CROCKER, Mo. (Nov. 26, 2008) — In an unusually short and quiet meeting, members of the Crocker R-II School Board received a report Tuesday night that they need to do some additional work to qualify for the A-plus program.
The A-plus program provides free tuition to Missouri two-year community colleges for high school graduates who complete a number of requirements, including maintaining required attendance standards and participating in community service programs and tutoring for other students.
Superintendent Jim Bogle and A-plus coordinator Jim Wall told board members that they haven’t yet met the requirements of the A-plus review team but expect they’ll be able to do so soon.
“Were you blindsided by this or did you know it was coming?” asked Board President Charles Worstell.
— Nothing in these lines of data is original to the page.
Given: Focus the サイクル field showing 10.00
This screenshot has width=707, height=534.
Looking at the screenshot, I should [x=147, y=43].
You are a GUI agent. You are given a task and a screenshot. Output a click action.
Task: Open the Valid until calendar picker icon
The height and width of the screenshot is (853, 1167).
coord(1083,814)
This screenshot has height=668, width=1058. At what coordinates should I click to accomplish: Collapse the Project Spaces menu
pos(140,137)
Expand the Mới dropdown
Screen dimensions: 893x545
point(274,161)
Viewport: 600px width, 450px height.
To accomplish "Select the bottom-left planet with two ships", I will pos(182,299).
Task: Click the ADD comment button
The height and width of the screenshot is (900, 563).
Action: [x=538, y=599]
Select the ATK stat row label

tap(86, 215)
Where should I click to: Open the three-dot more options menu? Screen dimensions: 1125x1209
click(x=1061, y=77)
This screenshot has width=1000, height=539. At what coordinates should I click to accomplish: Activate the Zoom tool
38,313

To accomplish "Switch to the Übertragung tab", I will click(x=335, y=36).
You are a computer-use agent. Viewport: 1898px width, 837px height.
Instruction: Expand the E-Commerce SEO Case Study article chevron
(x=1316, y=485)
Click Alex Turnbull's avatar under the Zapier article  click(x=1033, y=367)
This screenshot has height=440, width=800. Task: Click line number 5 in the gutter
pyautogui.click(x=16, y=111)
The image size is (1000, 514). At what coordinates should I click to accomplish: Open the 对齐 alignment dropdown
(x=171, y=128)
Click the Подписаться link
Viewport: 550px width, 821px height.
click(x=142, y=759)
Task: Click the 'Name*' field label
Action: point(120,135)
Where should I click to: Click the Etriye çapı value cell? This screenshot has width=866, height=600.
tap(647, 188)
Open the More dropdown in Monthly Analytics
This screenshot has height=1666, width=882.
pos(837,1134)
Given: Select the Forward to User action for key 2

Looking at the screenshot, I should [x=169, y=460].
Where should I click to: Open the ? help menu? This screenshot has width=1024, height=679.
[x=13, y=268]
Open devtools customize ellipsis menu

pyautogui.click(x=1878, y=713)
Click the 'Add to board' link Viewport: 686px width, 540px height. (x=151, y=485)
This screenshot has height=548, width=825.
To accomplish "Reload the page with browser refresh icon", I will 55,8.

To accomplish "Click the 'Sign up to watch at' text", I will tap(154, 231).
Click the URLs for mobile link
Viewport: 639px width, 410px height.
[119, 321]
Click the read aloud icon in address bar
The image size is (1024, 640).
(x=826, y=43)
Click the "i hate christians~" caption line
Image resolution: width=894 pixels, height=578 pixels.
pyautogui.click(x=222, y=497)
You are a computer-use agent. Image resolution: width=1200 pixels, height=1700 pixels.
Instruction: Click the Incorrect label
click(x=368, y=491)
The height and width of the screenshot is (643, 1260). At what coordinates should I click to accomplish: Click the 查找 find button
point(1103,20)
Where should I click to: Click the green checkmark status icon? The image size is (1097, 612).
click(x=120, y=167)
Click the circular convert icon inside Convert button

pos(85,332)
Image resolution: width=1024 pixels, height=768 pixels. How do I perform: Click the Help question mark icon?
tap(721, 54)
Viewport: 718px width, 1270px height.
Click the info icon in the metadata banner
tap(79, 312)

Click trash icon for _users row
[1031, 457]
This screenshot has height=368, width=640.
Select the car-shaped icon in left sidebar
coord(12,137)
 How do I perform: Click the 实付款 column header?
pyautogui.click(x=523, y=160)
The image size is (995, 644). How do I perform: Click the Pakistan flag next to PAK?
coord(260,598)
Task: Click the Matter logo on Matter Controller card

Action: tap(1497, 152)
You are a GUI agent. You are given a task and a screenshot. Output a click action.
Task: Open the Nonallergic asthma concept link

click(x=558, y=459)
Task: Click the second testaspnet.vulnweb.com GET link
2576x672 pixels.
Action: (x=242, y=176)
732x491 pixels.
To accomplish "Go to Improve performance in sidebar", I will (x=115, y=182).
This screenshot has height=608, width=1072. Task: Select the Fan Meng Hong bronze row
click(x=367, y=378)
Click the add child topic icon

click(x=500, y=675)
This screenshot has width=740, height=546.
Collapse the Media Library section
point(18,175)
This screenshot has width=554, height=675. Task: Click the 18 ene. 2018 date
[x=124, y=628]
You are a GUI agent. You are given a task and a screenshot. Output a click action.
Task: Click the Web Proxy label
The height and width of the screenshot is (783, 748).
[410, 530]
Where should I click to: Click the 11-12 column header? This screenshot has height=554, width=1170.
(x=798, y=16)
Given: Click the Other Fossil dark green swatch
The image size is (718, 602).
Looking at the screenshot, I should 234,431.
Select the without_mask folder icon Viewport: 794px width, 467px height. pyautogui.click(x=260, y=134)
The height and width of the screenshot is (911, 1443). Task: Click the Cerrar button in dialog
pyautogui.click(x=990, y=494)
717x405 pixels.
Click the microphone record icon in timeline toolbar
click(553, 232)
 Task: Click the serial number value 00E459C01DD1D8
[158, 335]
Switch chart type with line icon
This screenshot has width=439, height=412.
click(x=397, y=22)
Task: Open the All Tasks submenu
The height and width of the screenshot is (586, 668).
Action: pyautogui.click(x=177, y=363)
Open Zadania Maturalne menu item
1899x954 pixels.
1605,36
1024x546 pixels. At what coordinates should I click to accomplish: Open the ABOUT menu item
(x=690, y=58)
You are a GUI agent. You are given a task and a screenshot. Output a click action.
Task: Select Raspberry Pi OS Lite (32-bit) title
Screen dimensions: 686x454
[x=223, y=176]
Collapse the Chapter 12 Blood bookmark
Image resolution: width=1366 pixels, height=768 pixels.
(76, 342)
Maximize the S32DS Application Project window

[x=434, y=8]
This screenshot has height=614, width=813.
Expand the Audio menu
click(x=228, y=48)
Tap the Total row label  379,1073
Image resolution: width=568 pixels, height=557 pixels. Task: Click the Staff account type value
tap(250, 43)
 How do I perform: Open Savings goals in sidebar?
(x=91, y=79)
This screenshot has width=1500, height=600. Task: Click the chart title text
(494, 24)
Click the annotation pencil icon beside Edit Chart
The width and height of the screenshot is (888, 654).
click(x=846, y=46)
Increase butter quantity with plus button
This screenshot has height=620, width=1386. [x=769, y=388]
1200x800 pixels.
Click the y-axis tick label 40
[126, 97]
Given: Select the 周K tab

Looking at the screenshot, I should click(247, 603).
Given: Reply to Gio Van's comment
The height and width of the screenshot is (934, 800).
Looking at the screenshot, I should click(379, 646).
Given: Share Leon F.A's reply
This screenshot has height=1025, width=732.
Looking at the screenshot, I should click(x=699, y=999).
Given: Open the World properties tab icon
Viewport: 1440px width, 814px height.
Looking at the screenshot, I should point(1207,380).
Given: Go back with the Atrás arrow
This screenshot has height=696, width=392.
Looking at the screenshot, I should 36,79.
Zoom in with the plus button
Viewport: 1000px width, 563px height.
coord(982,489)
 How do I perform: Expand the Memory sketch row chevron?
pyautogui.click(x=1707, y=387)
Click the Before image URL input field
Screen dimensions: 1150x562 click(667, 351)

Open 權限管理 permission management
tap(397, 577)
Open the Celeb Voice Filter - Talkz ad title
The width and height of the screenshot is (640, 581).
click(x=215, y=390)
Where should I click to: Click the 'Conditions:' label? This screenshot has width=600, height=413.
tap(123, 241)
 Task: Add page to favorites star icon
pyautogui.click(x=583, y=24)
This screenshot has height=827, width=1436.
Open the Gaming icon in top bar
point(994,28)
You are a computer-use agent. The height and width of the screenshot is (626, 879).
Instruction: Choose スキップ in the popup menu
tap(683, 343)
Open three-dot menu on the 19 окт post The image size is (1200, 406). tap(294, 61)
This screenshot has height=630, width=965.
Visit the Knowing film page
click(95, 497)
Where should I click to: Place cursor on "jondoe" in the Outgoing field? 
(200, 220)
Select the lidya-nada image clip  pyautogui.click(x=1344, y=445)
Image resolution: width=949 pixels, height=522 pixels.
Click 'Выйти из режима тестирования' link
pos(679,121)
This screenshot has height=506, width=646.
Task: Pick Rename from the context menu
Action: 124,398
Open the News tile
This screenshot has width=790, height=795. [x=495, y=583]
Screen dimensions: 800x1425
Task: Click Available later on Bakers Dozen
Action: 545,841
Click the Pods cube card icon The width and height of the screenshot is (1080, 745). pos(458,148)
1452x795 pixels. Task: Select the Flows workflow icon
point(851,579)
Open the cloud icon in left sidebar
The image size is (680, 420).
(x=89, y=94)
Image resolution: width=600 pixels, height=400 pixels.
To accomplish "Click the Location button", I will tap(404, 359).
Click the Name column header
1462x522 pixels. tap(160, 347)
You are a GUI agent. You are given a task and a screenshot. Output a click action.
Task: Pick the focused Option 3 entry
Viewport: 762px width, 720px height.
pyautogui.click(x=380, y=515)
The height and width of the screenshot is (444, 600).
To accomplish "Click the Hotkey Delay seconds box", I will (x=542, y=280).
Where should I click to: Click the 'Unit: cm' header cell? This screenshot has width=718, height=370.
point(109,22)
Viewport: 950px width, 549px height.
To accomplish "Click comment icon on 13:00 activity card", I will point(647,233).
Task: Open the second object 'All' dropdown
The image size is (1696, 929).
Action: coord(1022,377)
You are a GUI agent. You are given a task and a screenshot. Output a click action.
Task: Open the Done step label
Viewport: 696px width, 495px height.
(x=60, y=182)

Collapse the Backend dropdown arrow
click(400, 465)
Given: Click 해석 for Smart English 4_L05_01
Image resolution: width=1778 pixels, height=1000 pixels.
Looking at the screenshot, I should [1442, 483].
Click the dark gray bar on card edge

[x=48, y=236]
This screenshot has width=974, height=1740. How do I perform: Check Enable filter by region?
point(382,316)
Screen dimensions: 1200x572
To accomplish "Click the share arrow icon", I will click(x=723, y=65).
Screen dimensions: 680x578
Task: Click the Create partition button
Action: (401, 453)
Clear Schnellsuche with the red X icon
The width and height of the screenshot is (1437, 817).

Bogle said the review results were expected.
“There were no surprises in it; nine out of 11 goals were met and the additional ones will be met in December or January,” Bogle said.
Even so, the review required significant amounts of preparation time.
“This has been a pretty stressful last few weeks,” Wall said.
The two areas that need more work are in curriculum and career development.
School board members also reviewed their policies on fundraisers and said they wanted to make sure existing practices were helping the school, not primarily helping the fundraising company.
“We want to keep an eye out on what’s going on. If we make $500 and they make $2,500, that’s not a good fundraiser,” Worstell said.
That’s not been a problem, according to Crocker Elementary Principal Doug Jacobson. The most recent fundraising proposal was a 50-50 division of profits.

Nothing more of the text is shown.